◆ **Work to be completed**: Gather up every line from the entries below that uses the word "Expand".
━━━ Materials provided ━━━
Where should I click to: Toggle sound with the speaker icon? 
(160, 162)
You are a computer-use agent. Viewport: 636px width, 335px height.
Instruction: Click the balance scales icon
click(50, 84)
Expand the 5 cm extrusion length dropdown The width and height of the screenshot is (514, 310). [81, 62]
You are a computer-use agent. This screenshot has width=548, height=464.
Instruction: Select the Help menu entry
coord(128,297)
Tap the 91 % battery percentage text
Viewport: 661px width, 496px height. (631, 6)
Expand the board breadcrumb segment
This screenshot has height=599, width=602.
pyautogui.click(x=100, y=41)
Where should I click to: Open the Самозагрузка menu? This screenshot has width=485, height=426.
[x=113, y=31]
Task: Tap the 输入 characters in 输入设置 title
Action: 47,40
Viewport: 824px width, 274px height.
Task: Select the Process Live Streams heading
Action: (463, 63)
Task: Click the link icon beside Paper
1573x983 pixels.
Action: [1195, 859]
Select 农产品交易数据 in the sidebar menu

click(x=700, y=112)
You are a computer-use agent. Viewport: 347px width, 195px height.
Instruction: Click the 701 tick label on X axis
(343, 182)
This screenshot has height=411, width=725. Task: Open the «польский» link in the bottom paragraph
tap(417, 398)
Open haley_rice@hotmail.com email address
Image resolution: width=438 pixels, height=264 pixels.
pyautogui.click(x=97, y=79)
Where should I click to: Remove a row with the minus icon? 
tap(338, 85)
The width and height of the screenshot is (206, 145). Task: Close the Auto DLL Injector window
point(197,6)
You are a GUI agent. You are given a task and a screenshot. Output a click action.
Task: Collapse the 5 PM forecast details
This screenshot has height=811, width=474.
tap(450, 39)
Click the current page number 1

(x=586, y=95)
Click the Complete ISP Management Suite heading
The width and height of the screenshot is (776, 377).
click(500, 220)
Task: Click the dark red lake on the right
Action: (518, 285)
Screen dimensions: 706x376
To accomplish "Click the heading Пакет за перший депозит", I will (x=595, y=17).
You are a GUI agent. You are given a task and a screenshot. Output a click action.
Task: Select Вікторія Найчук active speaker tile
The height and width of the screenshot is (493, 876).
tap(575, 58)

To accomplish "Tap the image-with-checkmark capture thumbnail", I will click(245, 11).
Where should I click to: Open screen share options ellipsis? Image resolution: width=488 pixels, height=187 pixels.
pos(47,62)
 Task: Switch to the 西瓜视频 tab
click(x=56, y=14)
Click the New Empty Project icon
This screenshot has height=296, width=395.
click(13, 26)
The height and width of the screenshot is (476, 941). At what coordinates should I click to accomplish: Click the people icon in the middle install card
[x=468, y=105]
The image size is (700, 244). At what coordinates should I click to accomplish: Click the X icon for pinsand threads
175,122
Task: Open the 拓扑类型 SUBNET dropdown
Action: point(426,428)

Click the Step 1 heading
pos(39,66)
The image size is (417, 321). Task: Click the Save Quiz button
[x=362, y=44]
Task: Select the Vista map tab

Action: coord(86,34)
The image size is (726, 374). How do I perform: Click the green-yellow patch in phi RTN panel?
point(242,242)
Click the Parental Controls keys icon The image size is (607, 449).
━━━
◆ **Output for this exercise**:
Expand the 5 cm extrusion length dropdown The width and height of the screenshot is (514, 310). [81, 62]
Expand the board breadcrumb segment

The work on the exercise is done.